Likewise, spouses, parents and children under 21 years of age of U.S. citizens can apply for green cards from within the country through the adjustment of status process.

Adjustment of Status

Family members can obtain a green card while in the United States through a process known as adjustment of status. Adjustment means changing, as in changing status from a visitor (or student, or temporary worker) to a legal permanent resident. In these cases, the applicants do not need to travel abroad and obtain an immigrant visa.

Generally speaking, foreign nationals can become lawful permanent residents in one of three ways: (1) a family-based petition, (2) an employment- or investment-based petition, or (3) an asylee-based petition.

For the first method, the applicant must have a qualifying relative (spouse, adult child, parent, or sibling) who files a petition on their behalf. For the second method, an individual can obtain a green card based on their employee status or investments. For the last method, a foreigner receives protection in the United States and can apply for a green card just one year later.

Blandon Law can help by preparing the complicated forms, advising clients on actions they must take to increase the chances of success, and attending residency interviews with clients at Citizenship and Immigration Services. We also have an excellent reputation obtaining Adjustment of Status for clients who are in deportation proceedings before Immigration Judges.

Our goal is to prepare the clients so that they know what to expect every step of the way.

Provisional Waiver

Normally, a family member of a U.S. citizen or legal permanent resident must have entered the country legally to get a green card. There is an exception to this rule known as the provisional waiver.

Individuals who entered the United States illegally – without authorization – and who have family living in the United States can also obtain a green card. In 2013, the Administration of President Obama announced a provisional waiver which essentially “pardons” a person’s unlawful entry into the United States. With this pardon, or waiver, they have a path to permanent residency.

Originally, the pardon applied only to spouses and children of U.S. citizens. On November 20, 2014, the pardon was offered to the spouses and children of lawful permanent residents and the adult children of U.S. citizens and lawful permanent residents. The adult children of “green card” holders, of course, cannot be married. In order to get a green card despite entering without permission, these foreigners must prove to Immigration that their spouse or parent would suffer extreme hardship if they were removed from the United States.

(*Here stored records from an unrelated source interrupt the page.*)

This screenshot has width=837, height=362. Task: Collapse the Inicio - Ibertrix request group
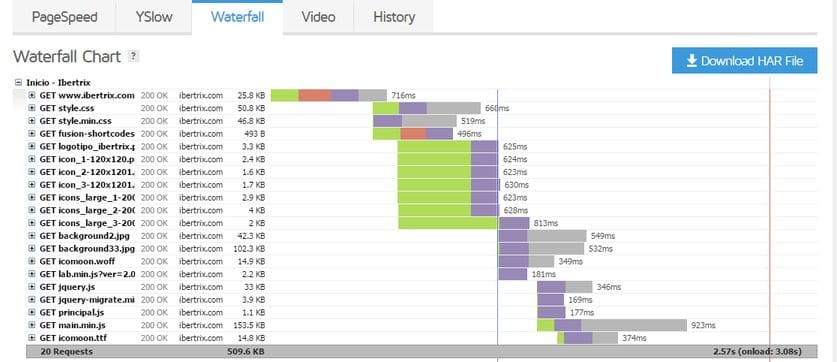click(x=19, y=83)
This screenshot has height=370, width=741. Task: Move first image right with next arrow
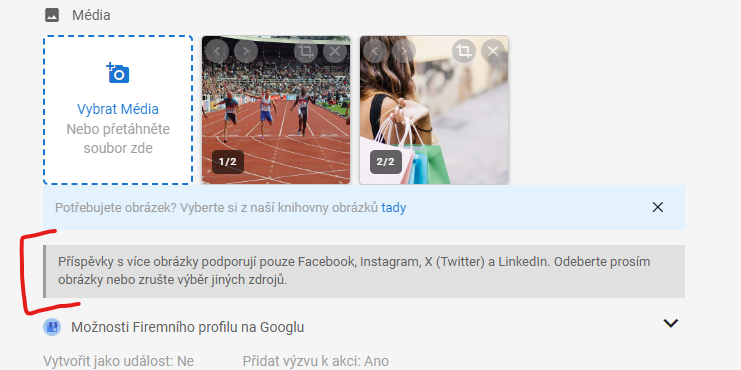tap(246, 51)
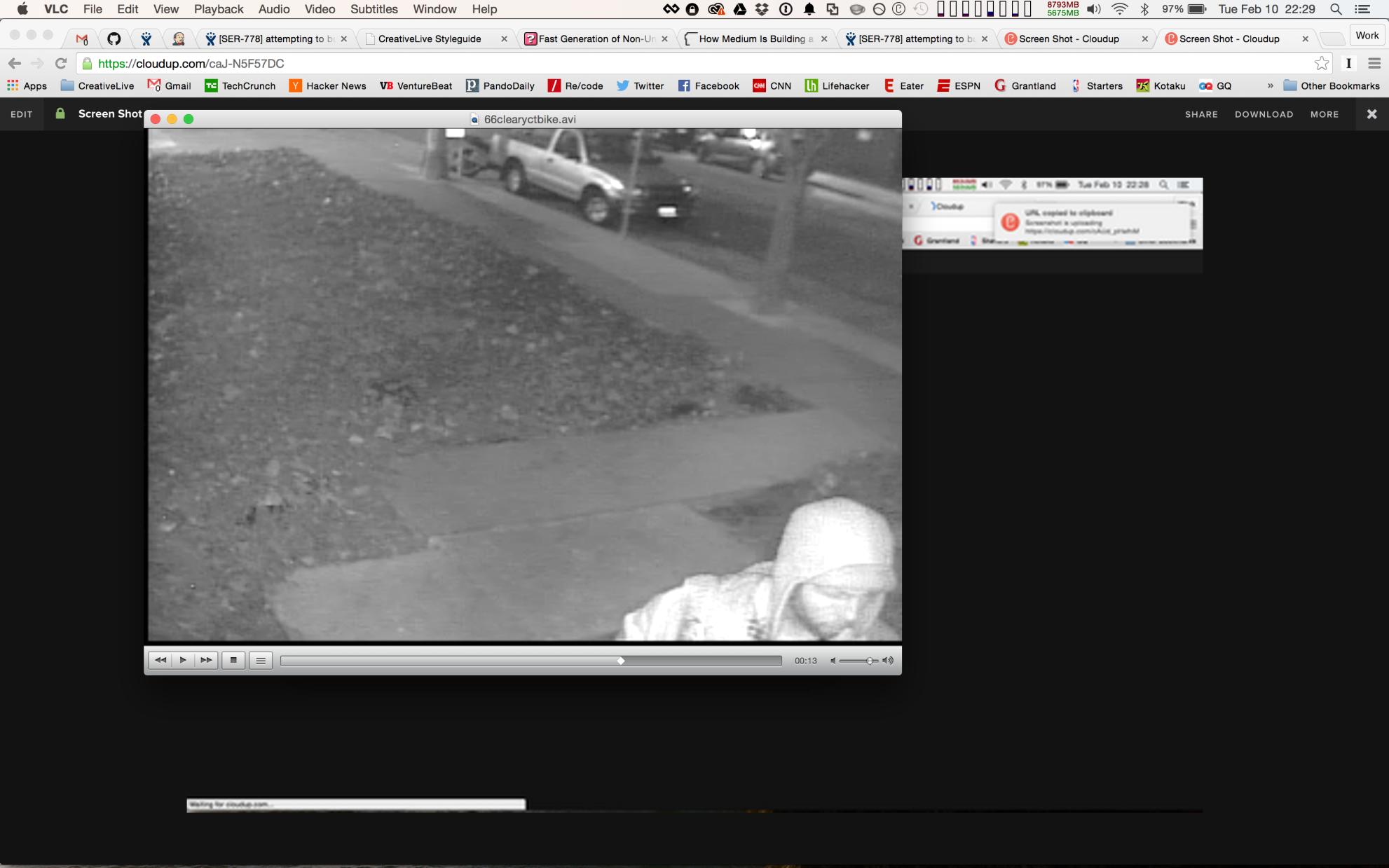Open the Other Bookmarks folder
The image size is (1389, 868).
pyautogui.click(x=1332, y=85)
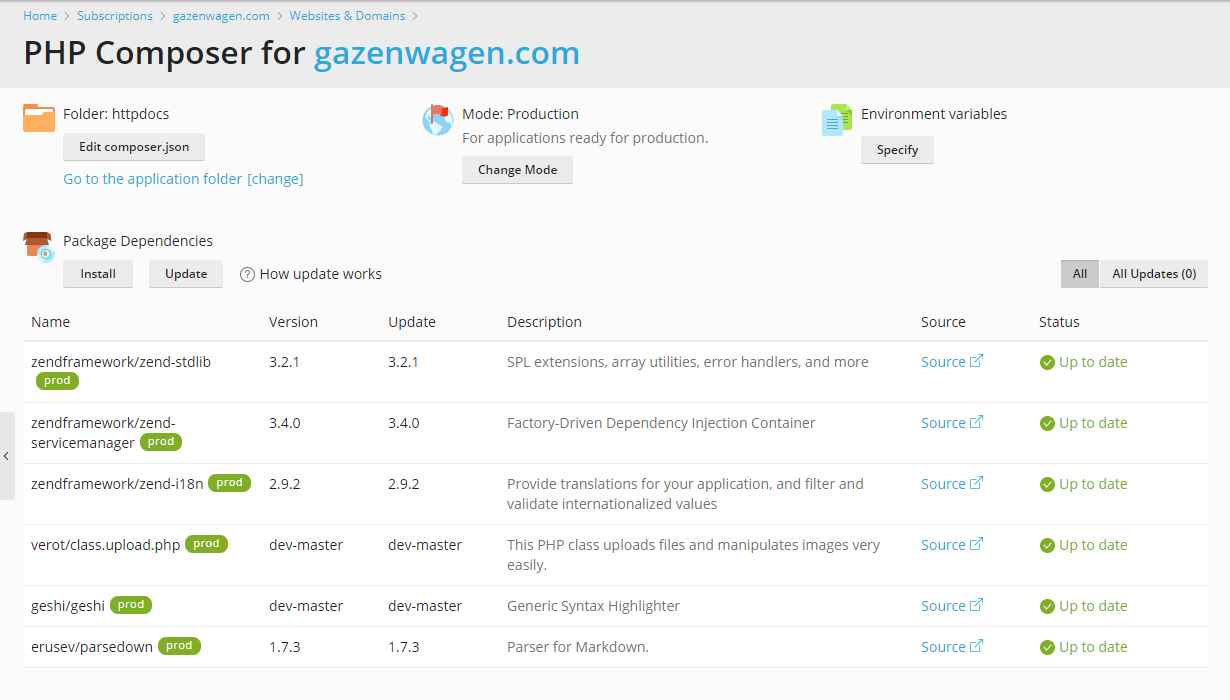1230x700 pixels.
Task: Click the [change] folder link
Action: (x=275, y=179)
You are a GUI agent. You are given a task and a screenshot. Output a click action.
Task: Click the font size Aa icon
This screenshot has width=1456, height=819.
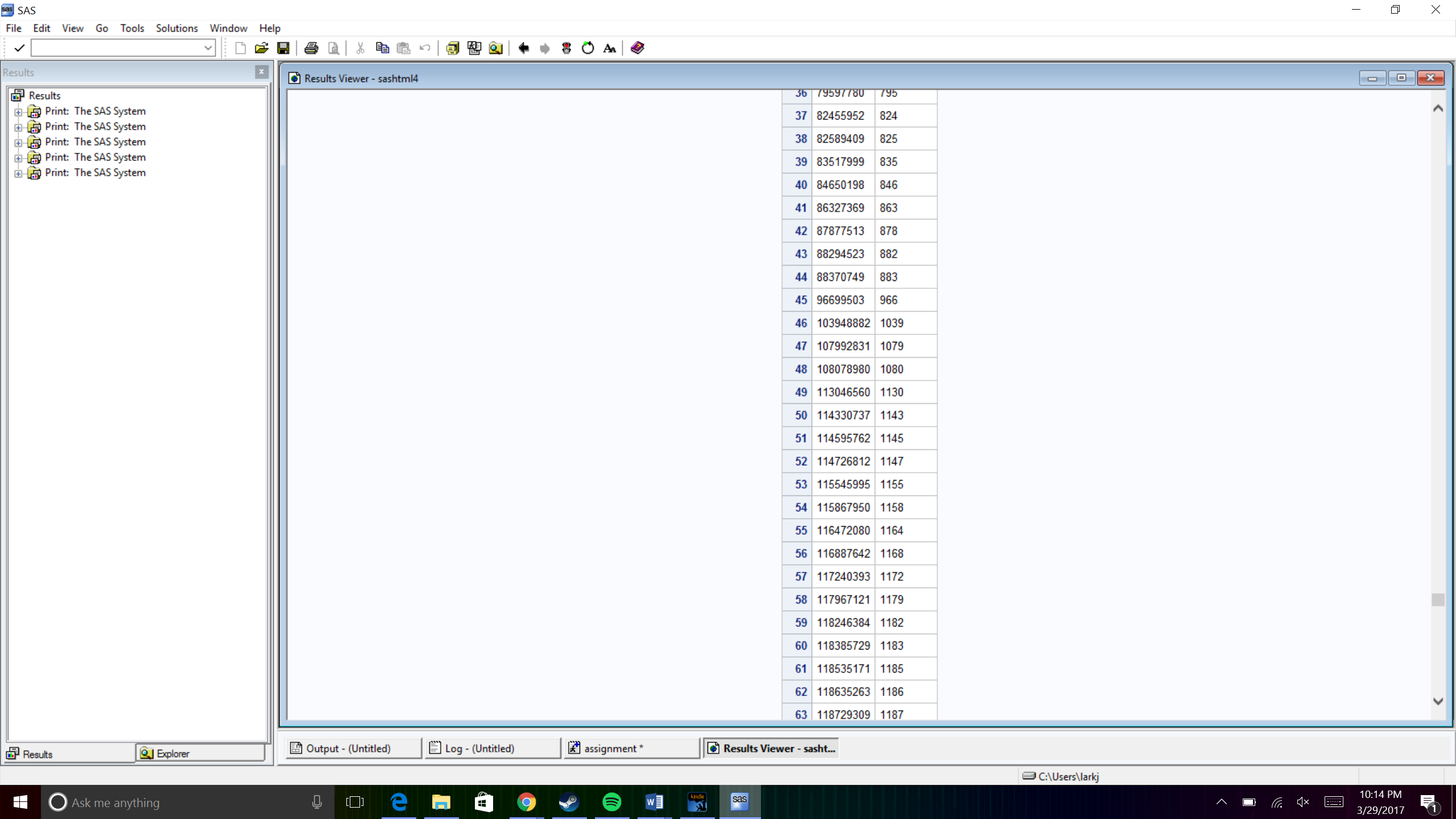tap(610, 48)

In order to get a green card despite entering without permission, these foreigners must prove to Immigration that their spouse or parent would suffer extreme hardship if they were removed from the country.

Blandon Law lawyers work hard to prove to Immigration that our clients’ family members would indeed suffer without them in the United States. We do this through creative argument and great advice. Once the provisional waiver is approved, applicants travel to their home country to attend a consular interview. After the Interview, the applicants return to the United States and a green card is mailed to them.

For those who are eligible, the Provisional Waiver is a path for foreigners in the United States to become legal permanent residents – whether they entered without authorization (illegally); have orders of deportation; or have been in the U.S. for more than six months without permission.